Otto colpi di pistola contro 19enne, tre in carcere
La sparatoria è l'epilogo di mesi di intimidazioni iniziate nel settembre 2025 con un ferimento da arma da taglio.
Otto colpi di pistola calibro 22 esplosi nella notte del 20 aprile contro un diciannovenne nella sua abitazione a Canicattì. Il Gip del Tribunale di Agrigento, Nicoletta Sciarratta, ha disposto il carcere per tre giovani: Matias Constantin Stoica, 19 anni, Christian Capizzi, 18 anni, e Calogero Di Vinci, 19 anni.
Secondo la ricostruzione, il ragazzo ha ricevuto insistenti telefonate, poi si e’ affacciato alla finestra vedendo quattro persone vestite di scuro. Uno ha esploso i colpi con una pistola. Durante l’aggressione la vittima ha ricevuto su Instagram la foto di un uomo con passamontagna e mitra, seguita dal messaggio: “Per questa non c’è bisogno di mira. Stai pronto”.
La sparatoria è l’epilogo di mesi di intimidazioni iniziate nel settembre 2025 con un ferimento da arma da taglio. Il gip ha evidenziato “l’allarmante pericolosità sociale” disponendo la custodia cautelare.
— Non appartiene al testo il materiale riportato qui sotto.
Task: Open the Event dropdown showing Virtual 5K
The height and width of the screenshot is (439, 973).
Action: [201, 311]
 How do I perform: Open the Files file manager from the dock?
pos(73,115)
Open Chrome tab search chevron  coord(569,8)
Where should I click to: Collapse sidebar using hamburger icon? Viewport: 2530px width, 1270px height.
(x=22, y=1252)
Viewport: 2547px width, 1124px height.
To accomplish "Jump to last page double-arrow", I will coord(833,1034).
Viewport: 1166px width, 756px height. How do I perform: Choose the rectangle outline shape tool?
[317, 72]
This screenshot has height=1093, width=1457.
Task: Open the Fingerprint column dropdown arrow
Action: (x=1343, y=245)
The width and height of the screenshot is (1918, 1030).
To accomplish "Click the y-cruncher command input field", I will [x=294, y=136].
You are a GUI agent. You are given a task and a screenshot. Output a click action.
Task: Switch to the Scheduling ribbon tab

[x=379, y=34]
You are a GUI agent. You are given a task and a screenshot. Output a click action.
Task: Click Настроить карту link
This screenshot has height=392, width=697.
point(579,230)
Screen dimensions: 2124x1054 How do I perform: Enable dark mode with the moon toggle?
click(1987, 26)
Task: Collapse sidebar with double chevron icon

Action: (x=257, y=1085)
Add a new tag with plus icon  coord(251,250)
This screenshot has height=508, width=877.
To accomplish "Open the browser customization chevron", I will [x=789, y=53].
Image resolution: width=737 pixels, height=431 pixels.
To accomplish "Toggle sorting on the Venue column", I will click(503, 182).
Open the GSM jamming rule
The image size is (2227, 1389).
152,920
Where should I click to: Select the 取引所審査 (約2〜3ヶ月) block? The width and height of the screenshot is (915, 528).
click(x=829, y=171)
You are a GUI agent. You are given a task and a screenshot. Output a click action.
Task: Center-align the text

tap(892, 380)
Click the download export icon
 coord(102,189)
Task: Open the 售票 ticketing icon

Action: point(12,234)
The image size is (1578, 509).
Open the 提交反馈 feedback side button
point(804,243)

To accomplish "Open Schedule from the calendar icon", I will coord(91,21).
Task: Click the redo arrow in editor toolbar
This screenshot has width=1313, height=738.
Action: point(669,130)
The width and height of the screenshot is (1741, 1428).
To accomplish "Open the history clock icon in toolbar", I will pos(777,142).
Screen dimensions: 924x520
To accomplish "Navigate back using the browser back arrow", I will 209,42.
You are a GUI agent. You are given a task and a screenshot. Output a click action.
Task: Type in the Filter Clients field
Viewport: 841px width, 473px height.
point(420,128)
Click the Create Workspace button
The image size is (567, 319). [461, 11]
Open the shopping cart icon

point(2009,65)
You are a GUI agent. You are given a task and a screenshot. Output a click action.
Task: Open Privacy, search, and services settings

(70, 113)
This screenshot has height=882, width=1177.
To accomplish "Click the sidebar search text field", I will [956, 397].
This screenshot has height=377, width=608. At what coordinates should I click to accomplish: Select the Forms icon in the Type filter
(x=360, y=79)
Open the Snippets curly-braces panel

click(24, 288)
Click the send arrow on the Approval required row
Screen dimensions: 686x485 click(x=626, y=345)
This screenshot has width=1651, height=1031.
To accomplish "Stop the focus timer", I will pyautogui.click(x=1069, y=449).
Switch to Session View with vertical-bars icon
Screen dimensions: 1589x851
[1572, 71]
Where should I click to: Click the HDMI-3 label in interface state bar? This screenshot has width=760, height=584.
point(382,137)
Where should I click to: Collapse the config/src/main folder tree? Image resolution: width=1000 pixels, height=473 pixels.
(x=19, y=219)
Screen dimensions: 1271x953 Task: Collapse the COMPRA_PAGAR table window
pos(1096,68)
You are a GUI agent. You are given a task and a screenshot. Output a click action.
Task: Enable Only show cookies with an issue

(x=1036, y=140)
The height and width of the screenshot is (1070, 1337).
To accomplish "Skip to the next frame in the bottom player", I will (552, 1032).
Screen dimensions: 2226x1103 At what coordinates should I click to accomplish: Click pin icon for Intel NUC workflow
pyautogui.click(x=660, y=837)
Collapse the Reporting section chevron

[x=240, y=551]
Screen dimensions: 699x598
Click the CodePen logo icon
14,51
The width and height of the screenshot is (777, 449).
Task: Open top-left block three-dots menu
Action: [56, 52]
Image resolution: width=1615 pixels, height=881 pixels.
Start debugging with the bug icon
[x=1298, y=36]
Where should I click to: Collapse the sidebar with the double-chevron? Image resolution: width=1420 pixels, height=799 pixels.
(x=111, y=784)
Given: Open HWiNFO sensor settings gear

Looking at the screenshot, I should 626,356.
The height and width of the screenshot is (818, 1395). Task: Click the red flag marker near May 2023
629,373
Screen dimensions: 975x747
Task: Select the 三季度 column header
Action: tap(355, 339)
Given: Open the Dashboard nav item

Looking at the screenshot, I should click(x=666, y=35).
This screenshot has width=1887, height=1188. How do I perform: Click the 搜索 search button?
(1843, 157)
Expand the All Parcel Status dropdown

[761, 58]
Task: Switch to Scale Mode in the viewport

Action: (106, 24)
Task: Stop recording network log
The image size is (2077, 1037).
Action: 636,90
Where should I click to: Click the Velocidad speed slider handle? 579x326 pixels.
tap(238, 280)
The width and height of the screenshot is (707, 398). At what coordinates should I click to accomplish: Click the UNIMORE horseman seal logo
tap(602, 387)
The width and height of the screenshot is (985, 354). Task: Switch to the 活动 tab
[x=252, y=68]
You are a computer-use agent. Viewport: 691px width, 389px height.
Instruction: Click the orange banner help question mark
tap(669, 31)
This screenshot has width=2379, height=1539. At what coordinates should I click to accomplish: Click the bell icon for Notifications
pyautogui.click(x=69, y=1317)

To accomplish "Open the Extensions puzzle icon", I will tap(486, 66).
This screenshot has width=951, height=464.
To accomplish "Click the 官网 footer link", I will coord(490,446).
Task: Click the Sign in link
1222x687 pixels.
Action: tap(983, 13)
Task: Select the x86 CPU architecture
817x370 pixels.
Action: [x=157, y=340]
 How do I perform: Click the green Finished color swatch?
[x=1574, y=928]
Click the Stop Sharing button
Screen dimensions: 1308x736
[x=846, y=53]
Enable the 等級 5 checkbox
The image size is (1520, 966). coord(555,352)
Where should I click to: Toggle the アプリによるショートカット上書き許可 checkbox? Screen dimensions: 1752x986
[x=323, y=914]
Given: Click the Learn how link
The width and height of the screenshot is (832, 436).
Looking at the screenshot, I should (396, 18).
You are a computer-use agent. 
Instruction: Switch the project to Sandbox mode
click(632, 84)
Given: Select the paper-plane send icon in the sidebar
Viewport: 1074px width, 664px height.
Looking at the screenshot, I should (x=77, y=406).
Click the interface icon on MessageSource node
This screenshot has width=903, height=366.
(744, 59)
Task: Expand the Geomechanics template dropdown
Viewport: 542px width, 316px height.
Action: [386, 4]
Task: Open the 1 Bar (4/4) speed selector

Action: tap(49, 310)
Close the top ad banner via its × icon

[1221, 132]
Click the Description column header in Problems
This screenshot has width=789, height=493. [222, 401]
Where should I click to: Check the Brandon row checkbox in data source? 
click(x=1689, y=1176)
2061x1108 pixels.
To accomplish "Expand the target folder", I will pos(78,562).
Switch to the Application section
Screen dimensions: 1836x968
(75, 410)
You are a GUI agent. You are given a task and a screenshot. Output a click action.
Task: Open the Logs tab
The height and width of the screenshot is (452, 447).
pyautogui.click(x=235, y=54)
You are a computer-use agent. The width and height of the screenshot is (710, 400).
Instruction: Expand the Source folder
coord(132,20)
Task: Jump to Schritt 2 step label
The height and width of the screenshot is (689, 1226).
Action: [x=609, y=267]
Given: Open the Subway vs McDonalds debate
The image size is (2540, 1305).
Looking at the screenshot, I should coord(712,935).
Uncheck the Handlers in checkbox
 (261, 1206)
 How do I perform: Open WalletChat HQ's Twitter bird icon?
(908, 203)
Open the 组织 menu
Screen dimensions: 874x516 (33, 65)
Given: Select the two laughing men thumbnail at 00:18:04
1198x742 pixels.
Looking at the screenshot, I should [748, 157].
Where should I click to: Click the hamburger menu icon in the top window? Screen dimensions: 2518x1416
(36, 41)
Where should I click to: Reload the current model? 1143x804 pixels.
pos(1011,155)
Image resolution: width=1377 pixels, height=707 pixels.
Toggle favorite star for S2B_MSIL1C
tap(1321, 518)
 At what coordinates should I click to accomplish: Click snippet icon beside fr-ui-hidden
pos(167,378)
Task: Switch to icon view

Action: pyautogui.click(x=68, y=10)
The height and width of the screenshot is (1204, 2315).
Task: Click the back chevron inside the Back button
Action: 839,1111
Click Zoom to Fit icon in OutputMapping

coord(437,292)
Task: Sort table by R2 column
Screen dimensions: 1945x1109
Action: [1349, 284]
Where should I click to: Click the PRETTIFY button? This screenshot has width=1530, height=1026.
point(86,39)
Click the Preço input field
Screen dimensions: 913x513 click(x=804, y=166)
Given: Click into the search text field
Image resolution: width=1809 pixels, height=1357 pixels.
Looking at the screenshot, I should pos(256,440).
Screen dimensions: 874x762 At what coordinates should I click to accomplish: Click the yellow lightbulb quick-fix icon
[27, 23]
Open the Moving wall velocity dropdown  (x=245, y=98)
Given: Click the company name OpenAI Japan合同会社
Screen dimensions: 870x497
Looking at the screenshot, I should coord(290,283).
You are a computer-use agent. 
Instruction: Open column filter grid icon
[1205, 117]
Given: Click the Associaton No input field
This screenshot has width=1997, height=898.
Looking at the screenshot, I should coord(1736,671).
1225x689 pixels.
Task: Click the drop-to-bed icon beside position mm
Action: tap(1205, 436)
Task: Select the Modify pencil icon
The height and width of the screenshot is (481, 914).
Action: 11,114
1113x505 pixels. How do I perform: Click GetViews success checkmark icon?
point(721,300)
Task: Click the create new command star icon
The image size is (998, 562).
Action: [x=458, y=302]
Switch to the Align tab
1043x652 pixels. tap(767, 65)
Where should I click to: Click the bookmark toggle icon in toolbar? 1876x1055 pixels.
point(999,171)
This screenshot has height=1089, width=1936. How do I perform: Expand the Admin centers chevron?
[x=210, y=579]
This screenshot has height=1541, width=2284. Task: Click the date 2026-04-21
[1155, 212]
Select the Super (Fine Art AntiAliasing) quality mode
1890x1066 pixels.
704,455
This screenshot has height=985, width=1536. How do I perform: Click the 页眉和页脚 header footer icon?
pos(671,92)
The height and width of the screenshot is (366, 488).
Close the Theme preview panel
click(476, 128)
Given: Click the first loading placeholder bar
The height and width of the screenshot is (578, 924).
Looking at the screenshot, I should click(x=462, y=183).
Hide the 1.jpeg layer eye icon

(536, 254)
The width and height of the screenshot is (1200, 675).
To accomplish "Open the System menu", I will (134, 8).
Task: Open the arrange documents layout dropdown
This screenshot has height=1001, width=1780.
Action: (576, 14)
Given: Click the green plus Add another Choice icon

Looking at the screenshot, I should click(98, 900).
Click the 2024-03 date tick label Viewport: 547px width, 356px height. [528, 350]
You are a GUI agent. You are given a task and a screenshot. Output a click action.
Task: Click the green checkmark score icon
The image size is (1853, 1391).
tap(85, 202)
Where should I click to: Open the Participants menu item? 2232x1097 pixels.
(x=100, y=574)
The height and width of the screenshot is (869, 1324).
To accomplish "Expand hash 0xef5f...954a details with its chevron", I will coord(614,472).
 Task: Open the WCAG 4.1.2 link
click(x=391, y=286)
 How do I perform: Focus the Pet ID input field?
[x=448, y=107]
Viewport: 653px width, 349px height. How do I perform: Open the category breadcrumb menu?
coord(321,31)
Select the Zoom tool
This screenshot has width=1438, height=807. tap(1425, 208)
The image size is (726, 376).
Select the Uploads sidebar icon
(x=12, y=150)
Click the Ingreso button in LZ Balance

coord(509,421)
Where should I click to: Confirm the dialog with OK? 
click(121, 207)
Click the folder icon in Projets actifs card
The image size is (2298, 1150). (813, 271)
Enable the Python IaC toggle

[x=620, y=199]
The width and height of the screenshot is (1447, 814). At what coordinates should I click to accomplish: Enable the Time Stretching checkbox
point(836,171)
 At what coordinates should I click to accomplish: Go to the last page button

IL PLAUSO DEL SINDACATO DI POLIZIA SIULP
“Il Segretario Provinciale del Sindacato di Polizia SIULP Salvo Alonge plaude gli arresti effettuati nelle ultime ore dal personale della Questura di Agrigento in forza presso la Squadra Mobile ed il Commissariato di P.S. di Canicattì. Esprime forte preoccupazione per il grave episodio di violenza verificatosi nei giorni scorsi, che ha visto un giovane di 19 anni fatto bersaglio di ben otto colpi di arma da fuoco. Un fatto di estrema gravità che evidenzia, ancora una volta, un livello allarmante di pericolosità sociale.
L’arresto e la custodia cautelare in carcere dei tre giovani ritenuti responsabili, accusati di tentato omicidio,
rappresentano un segnale importante della tempestività e dell’efficacia dell’azione delle forze dell’ordine.
Tuttavia, l’episodio impone una riflessione più ampia sul crescente fenomeno della violenza giovanile e
sulla diffusione delle armi. Come organizzazione sindacale, ribadiamo la necessità di rafforzare gli strumenti di prevenzione e controllo del territorio, oltre a investire in risorse umane e tecnologiche per garantire maggiore sicurezza ai cittadini e agli stessi operatori e rinnoviamo il nostro impegno quotidiano nel contrasto a ogni forma dicriminalità, soprattutto quando si manifesta con modalità così efferate e indiscriminate. La sicurezza deve restare una priorità assoluta e non può essere messa in discussione da episodi di tale violenza”.